━━━━━ Record list
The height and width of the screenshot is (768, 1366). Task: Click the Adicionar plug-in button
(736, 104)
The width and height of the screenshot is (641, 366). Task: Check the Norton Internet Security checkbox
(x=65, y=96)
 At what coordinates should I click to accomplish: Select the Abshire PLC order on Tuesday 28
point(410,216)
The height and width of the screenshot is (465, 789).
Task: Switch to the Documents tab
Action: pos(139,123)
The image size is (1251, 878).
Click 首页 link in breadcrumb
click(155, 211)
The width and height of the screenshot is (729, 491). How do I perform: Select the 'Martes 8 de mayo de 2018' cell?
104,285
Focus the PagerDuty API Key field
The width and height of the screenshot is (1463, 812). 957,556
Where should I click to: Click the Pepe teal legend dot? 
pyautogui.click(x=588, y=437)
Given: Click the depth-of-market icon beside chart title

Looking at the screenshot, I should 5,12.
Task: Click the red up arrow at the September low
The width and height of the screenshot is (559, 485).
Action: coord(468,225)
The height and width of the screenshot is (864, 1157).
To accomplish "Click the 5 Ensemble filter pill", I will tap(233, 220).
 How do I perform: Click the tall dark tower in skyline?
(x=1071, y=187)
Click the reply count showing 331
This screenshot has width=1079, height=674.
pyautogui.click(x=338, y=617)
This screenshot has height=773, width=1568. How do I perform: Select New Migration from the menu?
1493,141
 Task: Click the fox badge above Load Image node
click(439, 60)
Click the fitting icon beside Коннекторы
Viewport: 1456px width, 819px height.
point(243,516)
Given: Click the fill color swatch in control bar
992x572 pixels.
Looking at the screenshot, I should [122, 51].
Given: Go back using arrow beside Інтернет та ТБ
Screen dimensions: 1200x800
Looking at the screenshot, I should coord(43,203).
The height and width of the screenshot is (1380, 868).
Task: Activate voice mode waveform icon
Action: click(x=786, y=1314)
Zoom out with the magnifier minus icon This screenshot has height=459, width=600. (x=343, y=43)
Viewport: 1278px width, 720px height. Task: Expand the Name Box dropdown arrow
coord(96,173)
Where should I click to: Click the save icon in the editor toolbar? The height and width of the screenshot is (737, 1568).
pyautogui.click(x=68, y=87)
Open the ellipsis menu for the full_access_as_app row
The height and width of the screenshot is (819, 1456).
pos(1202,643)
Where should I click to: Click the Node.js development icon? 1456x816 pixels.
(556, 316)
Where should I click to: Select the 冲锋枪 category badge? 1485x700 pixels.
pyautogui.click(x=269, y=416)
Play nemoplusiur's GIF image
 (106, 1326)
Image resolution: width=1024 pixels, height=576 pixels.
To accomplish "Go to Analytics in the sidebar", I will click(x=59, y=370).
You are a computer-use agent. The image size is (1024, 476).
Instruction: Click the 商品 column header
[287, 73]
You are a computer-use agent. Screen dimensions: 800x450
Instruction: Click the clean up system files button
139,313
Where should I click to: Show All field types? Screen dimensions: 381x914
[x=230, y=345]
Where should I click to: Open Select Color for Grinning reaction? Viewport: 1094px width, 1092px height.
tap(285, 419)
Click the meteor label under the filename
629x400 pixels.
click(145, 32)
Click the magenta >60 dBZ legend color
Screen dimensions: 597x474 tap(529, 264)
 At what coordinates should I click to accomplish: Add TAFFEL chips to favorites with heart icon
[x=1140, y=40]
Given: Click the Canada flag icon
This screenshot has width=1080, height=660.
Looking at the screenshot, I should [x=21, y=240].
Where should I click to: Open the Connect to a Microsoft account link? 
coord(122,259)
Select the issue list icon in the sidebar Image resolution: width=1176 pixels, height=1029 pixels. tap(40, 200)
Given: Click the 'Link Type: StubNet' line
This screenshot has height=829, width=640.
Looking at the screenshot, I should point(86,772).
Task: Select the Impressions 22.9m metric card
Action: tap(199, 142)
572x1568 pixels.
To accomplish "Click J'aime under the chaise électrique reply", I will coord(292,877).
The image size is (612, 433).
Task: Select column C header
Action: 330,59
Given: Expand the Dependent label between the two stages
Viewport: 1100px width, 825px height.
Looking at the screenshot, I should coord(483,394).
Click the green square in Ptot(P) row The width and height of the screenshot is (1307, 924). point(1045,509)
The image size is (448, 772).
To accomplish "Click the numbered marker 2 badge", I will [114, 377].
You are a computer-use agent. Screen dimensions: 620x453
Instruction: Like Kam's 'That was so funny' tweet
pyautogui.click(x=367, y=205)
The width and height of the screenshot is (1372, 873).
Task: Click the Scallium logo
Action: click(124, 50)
━━━━━━━━━━
■ **Work instructions**
Please put the lines of the data from the line with "The width and height of the screenshot is (729, 491)." to the line with "Looking at the screenshot, I should 5,12.", both included, into a JSON list of strings with one string per line, leaving out any blank lines.

■ **Complete answer**
[
  "The width and height of the screenshot is (729, 491). How do I perform: Select the 'Martes 8 de mayo de 2018' cell?",
  "104,285",
  "Focus the PagerDuty API Key field",
  "The width and height of the screenshot is (1463, 812). 957,556",
  "Where should I click to: Click the Pepe teal legend dot? ",
  "pyautogui.click(x=588, y=437)",
  "Given: Click the depth-of-market icon beside chart title",
  "Looking at the screenshot, I should 5,12."
]